Narrow escape after ring of fire encircles RV park

`I called Ohio and said goodbye to my mom and dad,' a visitor says. The blaze came within a few feet of the resort.

October 27, 2006|David Kelly and Jill Leovy | Times Staff Writers

The flames quietly circled the rustic getaway before dawn Thursday, creeping toward nearly 2,000 sleeping vacationers hoping to enjoy a weekend in the mountains.

Before they knew it, Silent Valley RV Resort was surrounded by a wall of fire so thick and dense that stepping a few feet outside the park perimeter meant incineration, witnesses say.

Residents endured a tense standoff with the Esperanza blaze as a small army of firefighters battled to keep the ring of fire at bay.

"At one point we were really in trouble here," said Beth Wells, 45, of Redlands, who came up to stay at the resort for Halloween, Silent Valley's most popular weekend of the year. "I closed my eyes for 10 minutes. Then I called Ohio and said goodbye to my mom and dad."

Silent Valley is a mountain community sitting in a natural bowl that includes permanent homes and an adjacent 845-slot, members-only RV resort with a pool, restaurant and tennis courts for short-term vacationers with coach RVs.

Boxed in by flames shooting over Highway 243 toward Banning, firefighters decided it was best to keep residents in the RV park rather than let them try to escape. They feared the bulky RVs would clog the road, already dangerous from fire, falling rocks and thick smoke.

That meant Silent Valley denizens hunkered down without power, right in the heart of the fire zone.

Their community had a bulwark of firefighters and firetrucks to protect it.

Cecelia Sandoval, 65, of Lakewood said the ordeal started for her when she was awakened at 4:15 a.m. by the smell of smoke. "I couldn't see anything, and then I saw it started coming over the ridge, and it was all around us," she said.

The fire came closer and closer, and finally encircled them. "If you stepped two feet out of the perimeter anywhere around the park, you were in the fire," said Eileen Brown, 60, a Poppet Flats resident who sits on the board of directors of Silent Valley. "But firefighters surrounded this place. I've been up here 20 years, and this was the worst fire I've seen."

As the hours wore on, residents had plenty of time to reflect on their decisions. "I didn't know if we were going to get out or not," said Wells, the Redlands resident.

Despite official assurances that the fire was going around them, Wells said she had second thoughts about staying with her children as she looked into the surrounding mountains and saw billows of smoke and erupting flames. "The fire had me in tears," she said.

Asked how she felt about the four firefighters who died nearby earlier that morning as a result of what authorities say was arson, Wells looked over at a group of firemen taking a break.

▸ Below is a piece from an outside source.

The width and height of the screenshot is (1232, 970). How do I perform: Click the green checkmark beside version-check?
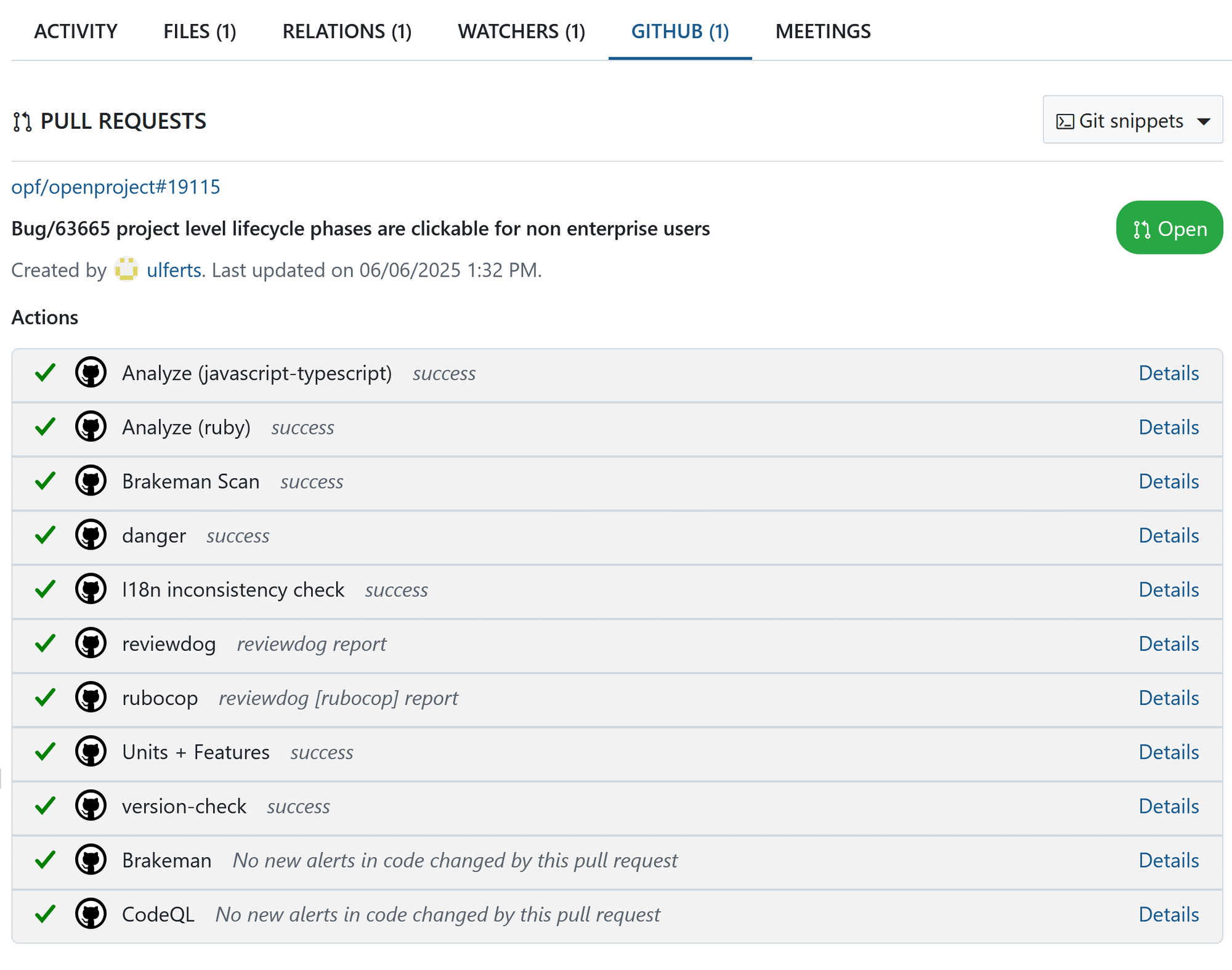(45, 806)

"I can't believe someone would do that. Look at these guys. All they do is try to save us and help us," she said.

Late in the afternoon, firefighters gave residents the option of staying or leaving. Most chose to stay, Brown said.

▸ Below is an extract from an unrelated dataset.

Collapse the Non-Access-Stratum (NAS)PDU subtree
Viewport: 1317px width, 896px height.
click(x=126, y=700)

Sandoval said firefighters helped calm jittery residents: "I never felt really frightened. They kept us up to date about what was going on."

By evening, the danger had passed, but the area was left with ghostly reminders of how close the fire had come.

Air tankers and helicopters still crossed the sky as the sun, looking like a big blood-red eye, set over the fire region. On the road leading up to the park, the guardrails kept burning all day, and rocks unmoored from the hillside littered the road, where embers still smoldered.